Hello.
- I used the RadzenDataGrid Performance example to implement reading data from EF Core dbContext. It somehow works. But without Take(20) it reads whole data table and when I add Take(20) it just reads 20 records and do not read another page.
My code is almost identical to the one in example, where another pages are generated:
RadZenDataGrid Performance example
Here is my result and the code:
records = from dl in dlContext.Dls.Take(20)
select new Statistics()
{
GUID = dl.Guid,
Import = dl.Import,
CreatedBy = dl.CreatedBy,
CreatedOn = dl.CreatedOn,
StartedOn = dl.StartedOn,
CompletedOn = dl.CompletedOn,
FileName = dl.FileName,
InstantRun = dl.InstantRun,
StatusCode = dl.StatusCode,
Success = 15,
Failed = 2,
Totals = 17
};
- Is there any way to generate count of records from another table in this query? Like "SELECT COUNT(*) FROM {tableName} WHERE ImportGuid = {dl.Guid} and StatusCode = 2" ? I used some approaches, but always ended with performance issue.
The Take(20)
in the linked demo is used for test purposes - just to create the 50000 records in memory. You should not call it in your real application. Instead you should set the Data property of your RadzenDataGrid to an IQueryable obtained from your EF context. Paging will happen automatically if it is enabled and only one page of data will be retrieved.

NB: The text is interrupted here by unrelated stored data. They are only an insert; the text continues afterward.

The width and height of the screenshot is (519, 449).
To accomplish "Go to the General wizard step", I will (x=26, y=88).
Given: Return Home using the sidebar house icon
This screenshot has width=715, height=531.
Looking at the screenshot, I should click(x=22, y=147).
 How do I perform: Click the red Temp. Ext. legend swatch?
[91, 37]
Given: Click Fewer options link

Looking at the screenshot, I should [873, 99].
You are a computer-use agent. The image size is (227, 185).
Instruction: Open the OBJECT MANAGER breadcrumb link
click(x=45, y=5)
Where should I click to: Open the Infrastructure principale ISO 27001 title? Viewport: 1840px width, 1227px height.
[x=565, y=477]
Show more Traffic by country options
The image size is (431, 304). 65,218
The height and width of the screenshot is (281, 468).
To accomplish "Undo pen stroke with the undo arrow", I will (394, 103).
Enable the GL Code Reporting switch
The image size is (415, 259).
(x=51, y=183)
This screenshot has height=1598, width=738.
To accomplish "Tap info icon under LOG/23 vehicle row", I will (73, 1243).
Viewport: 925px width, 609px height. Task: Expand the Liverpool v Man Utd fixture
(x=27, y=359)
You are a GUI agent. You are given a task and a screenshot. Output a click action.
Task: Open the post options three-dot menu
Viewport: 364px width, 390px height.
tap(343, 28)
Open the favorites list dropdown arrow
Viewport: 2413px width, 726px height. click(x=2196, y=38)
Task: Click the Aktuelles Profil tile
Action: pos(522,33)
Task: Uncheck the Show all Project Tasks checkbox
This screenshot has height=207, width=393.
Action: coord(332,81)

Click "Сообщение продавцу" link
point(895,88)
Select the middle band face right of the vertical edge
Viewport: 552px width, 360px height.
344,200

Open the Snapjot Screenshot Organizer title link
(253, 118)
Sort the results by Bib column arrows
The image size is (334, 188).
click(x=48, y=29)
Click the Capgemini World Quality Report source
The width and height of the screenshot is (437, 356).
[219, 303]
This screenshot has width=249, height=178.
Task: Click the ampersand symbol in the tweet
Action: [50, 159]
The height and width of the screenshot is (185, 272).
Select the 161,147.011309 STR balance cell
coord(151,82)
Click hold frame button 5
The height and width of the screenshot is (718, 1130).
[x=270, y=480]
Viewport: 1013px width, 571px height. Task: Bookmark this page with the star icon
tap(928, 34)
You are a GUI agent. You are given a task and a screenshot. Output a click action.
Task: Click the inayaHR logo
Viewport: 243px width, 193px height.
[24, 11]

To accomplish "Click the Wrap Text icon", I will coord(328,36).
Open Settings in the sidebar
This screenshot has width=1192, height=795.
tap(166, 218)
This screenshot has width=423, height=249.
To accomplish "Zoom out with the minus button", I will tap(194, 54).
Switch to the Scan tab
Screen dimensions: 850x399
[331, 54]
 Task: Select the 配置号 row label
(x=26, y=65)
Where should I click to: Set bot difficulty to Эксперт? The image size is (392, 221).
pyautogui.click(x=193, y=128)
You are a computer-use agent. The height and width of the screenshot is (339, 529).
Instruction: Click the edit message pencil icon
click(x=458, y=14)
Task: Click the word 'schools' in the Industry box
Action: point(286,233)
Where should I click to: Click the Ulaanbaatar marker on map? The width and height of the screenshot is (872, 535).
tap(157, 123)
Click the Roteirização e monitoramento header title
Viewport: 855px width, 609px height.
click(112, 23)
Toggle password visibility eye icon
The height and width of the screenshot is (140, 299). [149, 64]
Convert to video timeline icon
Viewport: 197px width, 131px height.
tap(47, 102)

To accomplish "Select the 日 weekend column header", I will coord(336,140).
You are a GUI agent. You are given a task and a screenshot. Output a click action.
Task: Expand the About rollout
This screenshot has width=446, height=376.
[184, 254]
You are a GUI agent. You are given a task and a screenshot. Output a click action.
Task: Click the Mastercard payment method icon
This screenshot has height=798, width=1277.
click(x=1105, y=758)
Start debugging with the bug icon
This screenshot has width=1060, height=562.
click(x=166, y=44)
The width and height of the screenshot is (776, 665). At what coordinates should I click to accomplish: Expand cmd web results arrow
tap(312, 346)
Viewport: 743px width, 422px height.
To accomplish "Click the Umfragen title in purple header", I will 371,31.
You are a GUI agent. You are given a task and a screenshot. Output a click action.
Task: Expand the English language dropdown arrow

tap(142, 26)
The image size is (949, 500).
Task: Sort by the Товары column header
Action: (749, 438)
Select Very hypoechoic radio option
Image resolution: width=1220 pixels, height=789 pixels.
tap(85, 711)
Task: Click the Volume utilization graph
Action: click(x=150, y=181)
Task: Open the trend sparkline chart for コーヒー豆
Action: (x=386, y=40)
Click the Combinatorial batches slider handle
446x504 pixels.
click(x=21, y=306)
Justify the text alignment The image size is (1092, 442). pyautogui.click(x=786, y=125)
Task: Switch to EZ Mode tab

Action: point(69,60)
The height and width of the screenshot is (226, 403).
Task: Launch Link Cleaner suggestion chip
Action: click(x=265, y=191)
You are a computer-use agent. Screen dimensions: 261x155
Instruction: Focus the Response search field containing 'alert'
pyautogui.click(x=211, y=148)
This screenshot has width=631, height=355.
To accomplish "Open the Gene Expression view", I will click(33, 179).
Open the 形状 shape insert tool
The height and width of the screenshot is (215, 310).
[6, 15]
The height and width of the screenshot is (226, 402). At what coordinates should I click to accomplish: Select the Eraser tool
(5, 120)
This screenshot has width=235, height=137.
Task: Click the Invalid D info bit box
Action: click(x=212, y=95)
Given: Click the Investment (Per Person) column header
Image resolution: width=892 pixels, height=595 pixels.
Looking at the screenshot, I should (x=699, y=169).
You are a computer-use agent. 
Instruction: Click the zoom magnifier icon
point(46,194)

You can get the total count however you want. Not sure why you are getting performance issues - you can profile your application to see which query is the bottleneck.
Well, my problem is a bit complex. To display the 25000 of records to IQueryable/IEnumerable/List from one table as showed in my post. But the last three columns are the real problem - Success/Failed/Totals. I have to do something like this:
statusCount.Successful = dlContext.DlAccountAnonymizes.Where(s => s.ImportGuid == item.GUID && s.StatusCode == (int)ImportStatus.Successful).Count();
Unfortunately, I have to dynamically change the sub table to get data from the correct import type table. If I use Take{20}, the result is sufficient. But when I delete it, the count takes minutes.
That's why I think, the whole bunch of data is loaded to memory and the RadzenDataGrid just shows it as pages.
RadzenDataGrid never loads the whole data in memory when paging is enabled. I think your query which calculates count is slow for whatever reason - you can probably check that with profiling. You can also hardcode the Count value and see if it makes a difference.
Well, You are right, that the count is quite slow. But when I have Take(20) in my select from dbContext, it takes just the 20 records and then counts the fields to these records. It takes about 2s time. But when I remove the Take(20), it takes ages becouse it counts not the 20 records mentioned as parameter in the RadzenDataGrid, but whole bunch of 20 thousands of records.
Normally Count() is quite fast even for 20k items. It translates to SELECT COUNT(*)
. The Count should be set to the total number of items otherwise paging will not work.